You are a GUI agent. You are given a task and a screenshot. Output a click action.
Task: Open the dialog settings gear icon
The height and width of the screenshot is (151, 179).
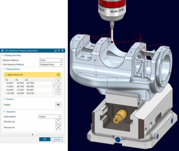(2, 51)
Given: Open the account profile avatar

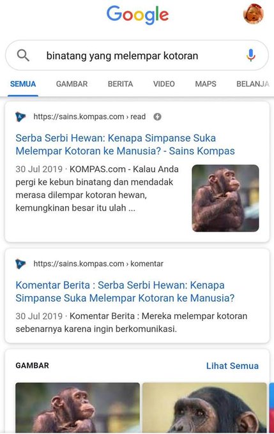Looking at the screenshot, I should 254,14.
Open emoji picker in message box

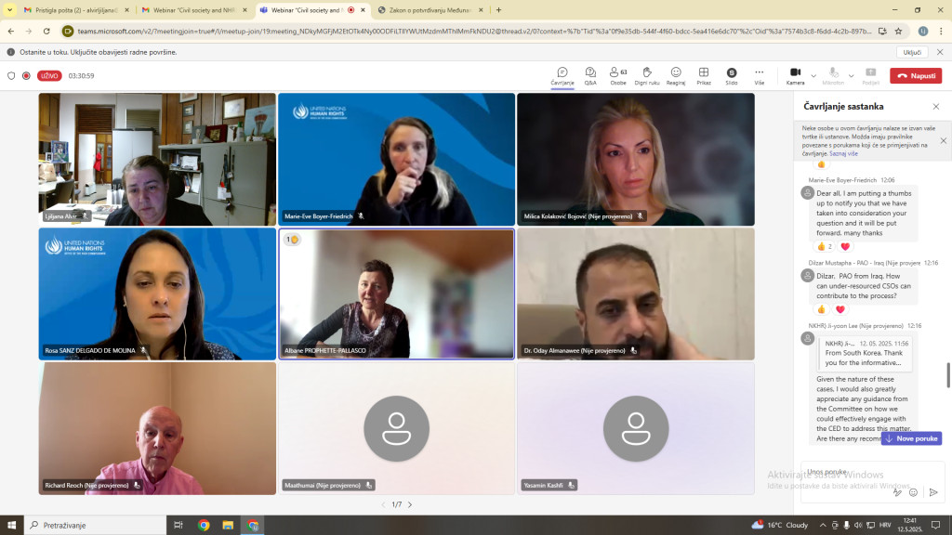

__________________________________________________

Copy exactly the lines that begin at the one containing "Task: Open the dialog settings gear icon" and end at the last line of the records, both included, omitting the pictures.

Task: Open the dialog settings gear icon
The height and width of the screenshot is (151, 179).
(2, 51)
Given: Open the account profile avatar

Looking at the screenshot, I should 254,14.
Open emoji picker in message box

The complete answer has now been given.